The Model Context Protocol (MCP) is an open-source, vendor-agnostic standard created by Anthropic in November 2024.
MCP serves as a universal connector between large language models (LLMs) and external data sources or tools.
It aims to standardize how LLMs request, retrieve, and manipulate external data using a uniform protocol.
MCP employs a client-server model with MCP Hosts, MCP Clients, and MCP Servers as its core components.
The workflow involves the user asking AI to fetch data, the host spinning up an MCP client, and the client making a standardized JSON‑RPC call to the MCP server.

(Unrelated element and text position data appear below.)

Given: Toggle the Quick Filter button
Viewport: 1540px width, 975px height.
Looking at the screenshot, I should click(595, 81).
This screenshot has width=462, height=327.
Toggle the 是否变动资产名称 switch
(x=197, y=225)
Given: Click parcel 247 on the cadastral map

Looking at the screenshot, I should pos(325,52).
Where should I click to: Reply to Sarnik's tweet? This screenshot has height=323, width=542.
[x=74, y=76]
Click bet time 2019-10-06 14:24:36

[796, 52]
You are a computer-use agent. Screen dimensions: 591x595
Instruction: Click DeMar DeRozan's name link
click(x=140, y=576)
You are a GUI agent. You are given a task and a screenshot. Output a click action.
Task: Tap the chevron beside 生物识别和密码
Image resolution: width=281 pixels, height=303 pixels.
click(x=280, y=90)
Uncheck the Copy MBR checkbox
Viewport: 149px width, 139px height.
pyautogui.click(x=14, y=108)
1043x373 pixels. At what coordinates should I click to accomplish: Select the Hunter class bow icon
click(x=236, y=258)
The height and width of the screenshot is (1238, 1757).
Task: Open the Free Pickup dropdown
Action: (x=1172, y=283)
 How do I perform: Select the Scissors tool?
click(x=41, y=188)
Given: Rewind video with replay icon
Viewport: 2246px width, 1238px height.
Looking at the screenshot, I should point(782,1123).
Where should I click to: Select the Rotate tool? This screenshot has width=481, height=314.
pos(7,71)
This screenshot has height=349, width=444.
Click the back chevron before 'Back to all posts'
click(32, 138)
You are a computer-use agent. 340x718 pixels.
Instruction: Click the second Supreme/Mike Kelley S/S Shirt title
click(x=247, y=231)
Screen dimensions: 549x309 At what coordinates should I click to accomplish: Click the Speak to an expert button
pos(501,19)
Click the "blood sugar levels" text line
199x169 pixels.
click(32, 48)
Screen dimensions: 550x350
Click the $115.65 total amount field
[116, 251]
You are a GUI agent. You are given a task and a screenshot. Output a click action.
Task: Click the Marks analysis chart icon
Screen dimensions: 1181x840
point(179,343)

MCP adoption is growing, with various organizations leveraging it for tool integrations and workflows.
Use cases include IDE assistants pulling live code context from GitHub and enterprise agents querying internal databases.
Pros of MCP include unified integrations, vendor-agnosticism, scalability, and security-by-design.
Challenges include security vulnerabilities, governance gaps, and potential market incentives issues.
Future outlook for MCP includes broader adoption, enhanced security layers, and advanced tooling.
MCP aims to enable context-aware agentic AI by standardizing interactions between LLMs and external tools.
Security, governance, and ethical design are crucial for the safe scaling of MCP in intelligent applications.
MCP could play a key role in the future of applications bridging human intent and digital systems.